07/10/2011 20:12 BST | Updated 07/12/2011 05:12 GMT

Diary of a Cancer Patient: I've Never Really had the 'why me?' I Guess I'm Just a Realist

It was the one thing I was most scared of in life - cancer. I think most people are. I think it's the word more than anything.

Anyway, I have it. Sorry to sound dramatic. I'm not meaning to. It is funny coming to terms with it... actually, more weird than funny.

I haven't had the denial stage or the freaking out (that much) stage. I've just been on auto pilot since finding out. Now I just want to get it treated. Don't get me wrong, I have cried buckets and my positivity goes in waves.

I'm hoping to float through the entire process. I think it may be my body's survival instinct. You never think you are brave enough. If someone had told me a month ago what I would be going through, even before Chemo had started... well I wouldn't have believed it. But you find the courage to do it.

I was diagnosed on 19th September 2011 and I hope by 19th September 2012 this will all be a bad dream.

I hadn't had any of the 'normal' symptoms - lumps, night sweats, fevers or weight loss. In fact, I had put weight on. I was as healthy as can be, except for being a bit of a lazy cow who loved a gin or two, the sofa and a good bar of chocolate.

I went to the doctors with breathing problems, but really it wasn't anything out of the ordinary. Some of my friends called me a hypochondriac for persisting. I went back to doctors four times before I was sent to the hospital for a chest X-ray.

The X-ray showed abnormalities. I was sent for a further CT scan which also showed abnormalities. Still, the doctors thought it was nothing to worry about but as a precaution I was sent for a biopsy. I felt like a bit of fraud going for one thinking it will just a bit of fluid on the lungs or something minor. Then the results...

I went to the hospital on my own as didn't expect to be told I had Hodgkins Lymphoma. All the way along, it hadn't really been an option; the docs didn't think I could have it as there were no real symptoms. When the consultant broke the news, I really don't know what I thought. I replay it back in my head and they are just words. To be honest, all I wanted to do was get out of that room and cry and call my family, which I did.

I was in and out of the doctor's surgery less than 10 minutes. I think the doctor thought I wasn't listening as he wrote it all down for me and told me to come back in a few days later, after the news had sunk in. To be honest, I was numb and didn't really want to know any more right then.

He told me I would need to take three months off work as he thought, judging by current test results, it was stage 2A. As a self-confessed workaholic, three months off work seemed an impossible idea.
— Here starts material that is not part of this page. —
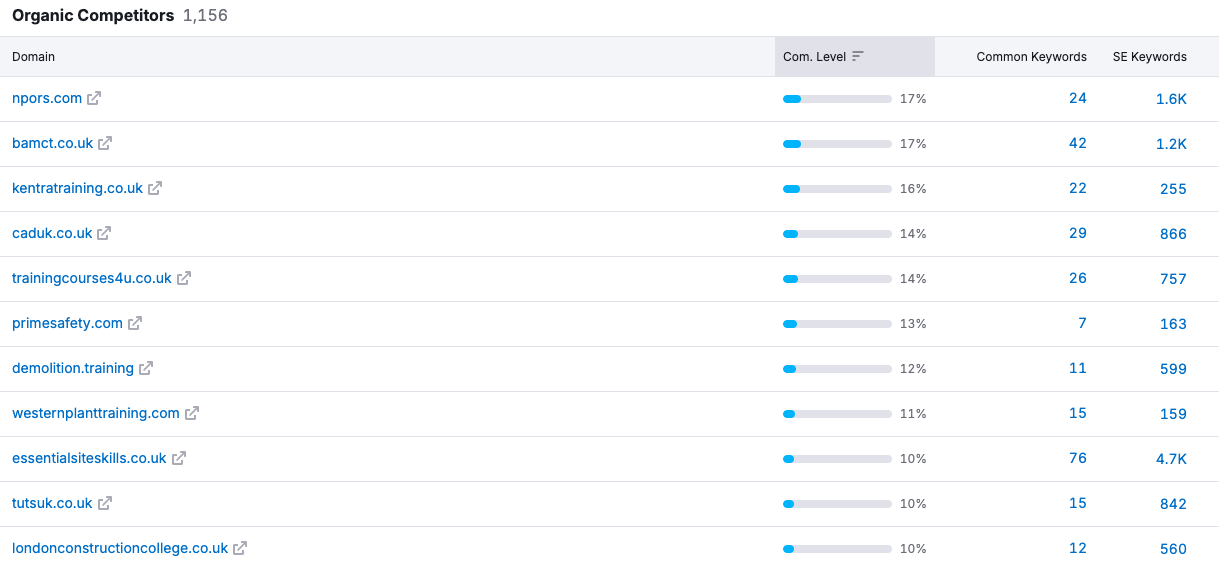Viewport: 1219px width, 566px height.
Task: Click SE keywords value 1.6K for npors.com
Action: 1171,99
And that was the first time I cried - when being told I had to be off work. I have now settled into it. I don't have a choice.

Since going back, I have had more tests and been re-diagnosed as stage 4A. After getting my head around the prospect of three months of Chemotherapy, being hit with a worse diagnosis and longer treatment time didn't go down too well. At that point, I had a bit of a mental breakdown, but it only lasted about 24 hours.

The bigger issue of being stage 4A is the reduced risk of infertility, which has hit me really hard. What if I can't have children? Around 20 per cent of women going through Chemo Stage 4 will never be able to have children after treatment. I've been to see the fertility team and am having ANOTHER FUCKING INJECTION to help preserve anything I have. You can take six weeks out and create embryos but I simply don't have time and there is no guarantee that would work either.

Because of the new diagnosis, my treatment plan will require six months of Chemotherapy. To give you the facts (scan over this section if it is boring), I am due to undertake two months OEPA followed by COPP - both forms of Chemotherapy. Starting on Monday 10th October, I will have a full week of intravenous Chemo - luckily I had a line put into my arm, which means I can receive treatment and give blood tests without having to have any further injections. YAY! The downside, though, is a permanent (eek) line in my arm. Again, weird how you just get used to it.

After the first week of intensive treatment, I have to go back in once a week. Chemo affects everyone differently but I imagine it will tire me out. I'll sleep, feel a bit shit - maybe a lot shit - and be a bit sickly.

Naturally am already using it to my advantage at home and have the boyfriend doing the washing up, tidying and household chores by putting on my best 'sad, poor me' face/voice.

Everyone says a positive mental attitude is the way through it and some days I have it... some days I want to punch people in the face who tell me to stay positive.

I have such a mix of emotion - mainly anger and fear. What if the treatment doesn't work? It is meant to be 83 per cent 'curable' but after all the tests I am going through, I'm then at risk of other cancers so if I get over this one, another one could be lurking but I can't look at it like that. Right now I just need to focus on getting better and through the horrific treatment that's ahead.

I have never really had the 'why me?' I guess I am just a realist and these shitty things happen and you have to deal with them.